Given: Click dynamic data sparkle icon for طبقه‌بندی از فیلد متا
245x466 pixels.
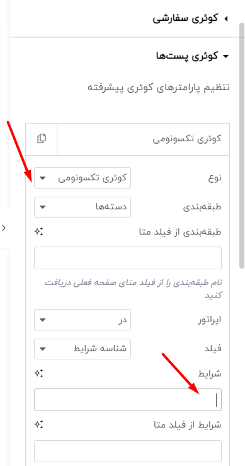Looking at the screenshot, I should pos(38,232).
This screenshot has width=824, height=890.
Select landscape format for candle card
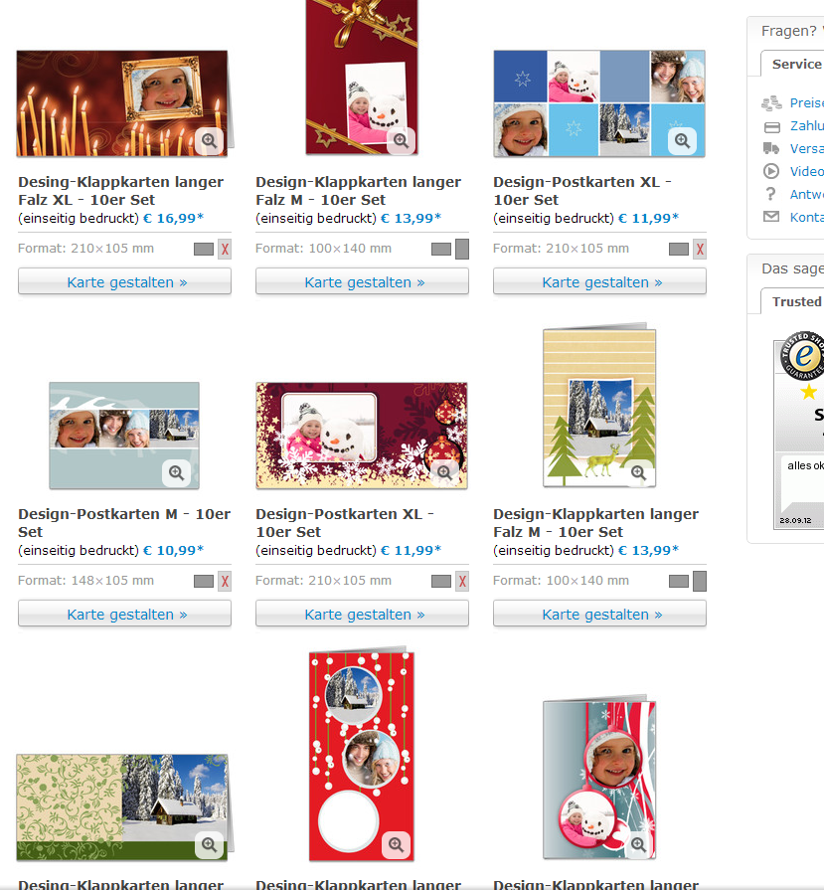[204, 250]
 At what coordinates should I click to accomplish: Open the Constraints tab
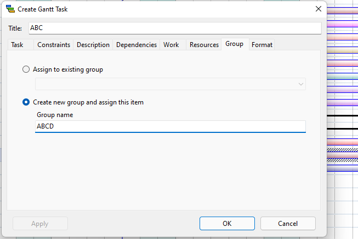coord(54,45)
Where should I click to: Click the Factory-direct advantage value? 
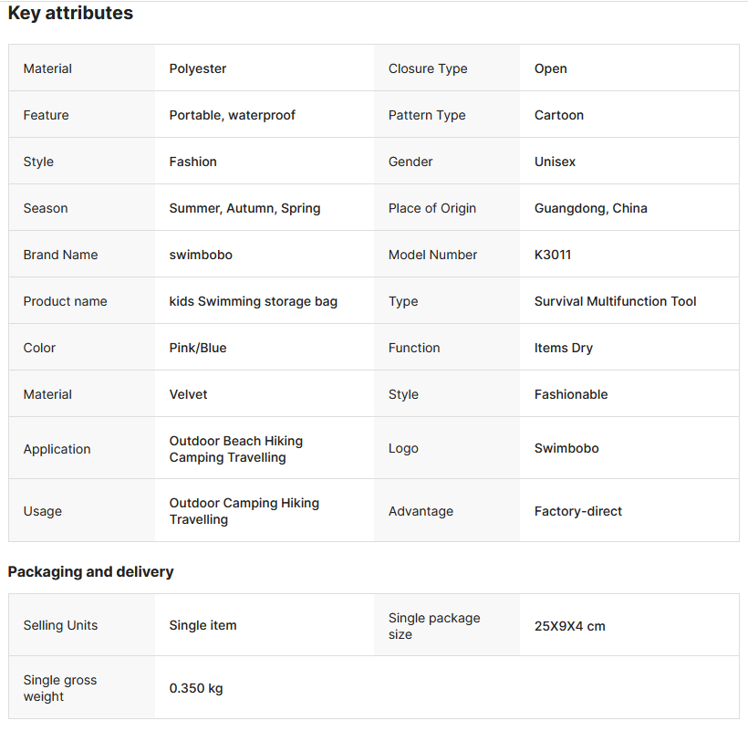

◇ ◇ ◇ ◇ ◇

Action item: Please, leaving out all pictures, transcribe exactly the lines above from the one containing "245x466 pixels." through the final line, both included.

Output of the task:
245x466 pixels.
Looking at the screenshot, I should pos(38,232).
This screenshot has width=824, height=890.
Select landscape format for candle card
[204, 250]
 At what coordinates should I click to accomplish: Open the Constraints tab
coord(54,45)
Where should I click to: Click the Factory-direct advantage value? 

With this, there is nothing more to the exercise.